▶ [BRIEF] In the article on Charli's crossfactual AI, copy word for word the part that begins with the words containing "One of the core" and ends with "have significant consequences.".

Crossfactual AI: How Charli is Verifying the Verifiers
Fact-checking Large Language Models with Agentic AI and Contextual Cross-Retrieval Augmentation
“I have the privilege of authoring this article, but the credit truly belongs to the brilliant minds behind the work—our exceptional team of scientists, including Dr. Iman Saberi, Amirreza Esmaeili, and our Chief Scientist, Dr. Elham Alipour, along with Dr. Fatemah Fard’s outstanding team at UBC.”
One of the core intellectual property pillars embedded within Charli’s Adaptive Agentic AI architecture is its advanced capability for financial crossfactual verification—a mechanism designed to validate and challenge the outputs of large language models (LLMs) through structured reference checks against trusted ground truth data. This capability is central to maintaining accuracy in financial and analytical contexts, where even minor hallucinations or misattributions can have significant consequences.

▶ [EXERCISE DATA]
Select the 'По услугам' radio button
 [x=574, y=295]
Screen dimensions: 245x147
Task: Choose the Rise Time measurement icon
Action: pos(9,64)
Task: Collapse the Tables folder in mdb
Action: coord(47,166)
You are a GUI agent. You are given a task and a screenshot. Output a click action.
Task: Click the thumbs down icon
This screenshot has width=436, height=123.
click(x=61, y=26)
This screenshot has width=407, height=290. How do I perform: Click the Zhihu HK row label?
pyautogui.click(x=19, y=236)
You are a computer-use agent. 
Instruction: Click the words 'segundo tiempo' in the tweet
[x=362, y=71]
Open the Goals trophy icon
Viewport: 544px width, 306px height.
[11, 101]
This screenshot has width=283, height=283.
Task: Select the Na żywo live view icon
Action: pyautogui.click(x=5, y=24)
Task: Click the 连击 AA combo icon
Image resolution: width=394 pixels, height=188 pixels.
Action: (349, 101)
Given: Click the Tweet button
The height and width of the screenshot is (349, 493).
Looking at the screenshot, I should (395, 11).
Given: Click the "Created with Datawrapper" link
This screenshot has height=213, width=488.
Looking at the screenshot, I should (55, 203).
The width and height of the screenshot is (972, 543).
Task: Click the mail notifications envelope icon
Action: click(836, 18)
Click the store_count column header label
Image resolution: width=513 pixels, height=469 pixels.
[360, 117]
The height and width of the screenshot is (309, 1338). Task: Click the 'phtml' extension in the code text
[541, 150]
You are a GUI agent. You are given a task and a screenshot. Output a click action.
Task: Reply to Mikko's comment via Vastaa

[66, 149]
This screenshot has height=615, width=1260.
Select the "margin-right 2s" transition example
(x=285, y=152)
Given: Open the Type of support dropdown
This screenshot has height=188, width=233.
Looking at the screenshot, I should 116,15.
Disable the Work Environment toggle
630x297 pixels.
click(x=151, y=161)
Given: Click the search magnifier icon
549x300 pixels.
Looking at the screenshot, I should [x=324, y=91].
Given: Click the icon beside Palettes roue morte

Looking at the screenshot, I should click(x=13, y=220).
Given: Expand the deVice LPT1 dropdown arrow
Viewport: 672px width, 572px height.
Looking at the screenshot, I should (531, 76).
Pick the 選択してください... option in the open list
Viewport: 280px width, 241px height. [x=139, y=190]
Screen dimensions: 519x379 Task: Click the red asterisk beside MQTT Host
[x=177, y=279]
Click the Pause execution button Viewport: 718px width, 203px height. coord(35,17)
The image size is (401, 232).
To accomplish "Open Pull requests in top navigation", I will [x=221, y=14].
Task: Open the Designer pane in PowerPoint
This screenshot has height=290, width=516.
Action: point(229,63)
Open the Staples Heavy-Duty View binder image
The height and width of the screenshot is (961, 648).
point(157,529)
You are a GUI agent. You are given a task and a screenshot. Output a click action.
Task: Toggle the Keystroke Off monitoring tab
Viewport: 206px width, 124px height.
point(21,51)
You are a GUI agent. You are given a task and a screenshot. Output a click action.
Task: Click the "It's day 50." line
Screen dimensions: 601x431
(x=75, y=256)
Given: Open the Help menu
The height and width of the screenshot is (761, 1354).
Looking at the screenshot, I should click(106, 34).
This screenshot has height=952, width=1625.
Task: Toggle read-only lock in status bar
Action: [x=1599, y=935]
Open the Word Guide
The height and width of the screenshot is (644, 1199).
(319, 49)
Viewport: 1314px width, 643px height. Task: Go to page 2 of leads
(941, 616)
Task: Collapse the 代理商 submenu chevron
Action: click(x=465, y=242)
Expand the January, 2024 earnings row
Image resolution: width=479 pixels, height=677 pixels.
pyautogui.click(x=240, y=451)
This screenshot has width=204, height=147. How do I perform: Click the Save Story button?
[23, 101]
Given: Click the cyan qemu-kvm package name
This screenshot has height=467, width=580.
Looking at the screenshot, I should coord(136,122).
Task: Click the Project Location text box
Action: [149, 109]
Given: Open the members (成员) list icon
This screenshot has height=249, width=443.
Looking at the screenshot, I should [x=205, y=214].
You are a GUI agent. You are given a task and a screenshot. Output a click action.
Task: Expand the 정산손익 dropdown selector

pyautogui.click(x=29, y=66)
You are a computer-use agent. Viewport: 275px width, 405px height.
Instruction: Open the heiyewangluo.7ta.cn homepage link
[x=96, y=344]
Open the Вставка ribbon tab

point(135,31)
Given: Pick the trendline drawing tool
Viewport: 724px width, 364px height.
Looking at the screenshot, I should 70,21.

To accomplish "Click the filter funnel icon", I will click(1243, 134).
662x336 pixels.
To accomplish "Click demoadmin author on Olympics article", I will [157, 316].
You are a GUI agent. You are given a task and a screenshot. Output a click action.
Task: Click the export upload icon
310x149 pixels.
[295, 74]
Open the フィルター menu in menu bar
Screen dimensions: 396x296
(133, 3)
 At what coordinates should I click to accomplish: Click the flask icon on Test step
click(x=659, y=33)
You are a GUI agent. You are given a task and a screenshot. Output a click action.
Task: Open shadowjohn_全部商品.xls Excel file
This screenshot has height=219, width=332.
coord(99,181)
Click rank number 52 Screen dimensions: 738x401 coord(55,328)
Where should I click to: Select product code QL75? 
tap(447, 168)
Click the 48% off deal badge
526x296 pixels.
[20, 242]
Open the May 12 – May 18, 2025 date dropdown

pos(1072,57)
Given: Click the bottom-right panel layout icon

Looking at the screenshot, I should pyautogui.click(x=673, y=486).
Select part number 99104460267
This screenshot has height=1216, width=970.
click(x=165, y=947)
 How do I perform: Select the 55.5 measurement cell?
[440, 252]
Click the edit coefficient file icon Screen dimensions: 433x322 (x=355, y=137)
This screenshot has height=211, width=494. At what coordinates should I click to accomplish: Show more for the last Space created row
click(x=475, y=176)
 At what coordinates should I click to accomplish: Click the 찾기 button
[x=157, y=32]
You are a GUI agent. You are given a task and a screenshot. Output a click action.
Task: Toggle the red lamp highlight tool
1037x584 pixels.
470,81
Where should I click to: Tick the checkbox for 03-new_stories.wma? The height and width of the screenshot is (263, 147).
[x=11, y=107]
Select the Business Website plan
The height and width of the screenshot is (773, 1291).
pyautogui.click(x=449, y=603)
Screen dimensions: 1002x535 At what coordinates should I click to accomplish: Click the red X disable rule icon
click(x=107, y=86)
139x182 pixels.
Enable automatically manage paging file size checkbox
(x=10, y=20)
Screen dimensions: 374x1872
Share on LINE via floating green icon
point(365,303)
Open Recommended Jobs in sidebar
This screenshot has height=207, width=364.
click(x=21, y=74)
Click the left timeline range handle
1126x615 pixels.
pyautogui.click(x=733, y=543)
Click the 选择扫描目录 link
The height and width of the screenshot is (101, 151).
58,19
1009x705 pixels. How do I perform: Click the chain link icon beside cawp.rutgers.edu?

▶ [RESULT OF THE TASK]
One of the core intellectual property pillars embedded within Charli’s Adaptive Agentic AI architecture is its advanced capability for financial crossfactual verification—a mechanism designed to validate and challenge the outputs of large language models (LLMs) through structured reference checks against trusted ground truth data. This capability is central to maintaining accuracy in financial and analytical contexts, where even minor hallucinations or misattributions can have significant consequences.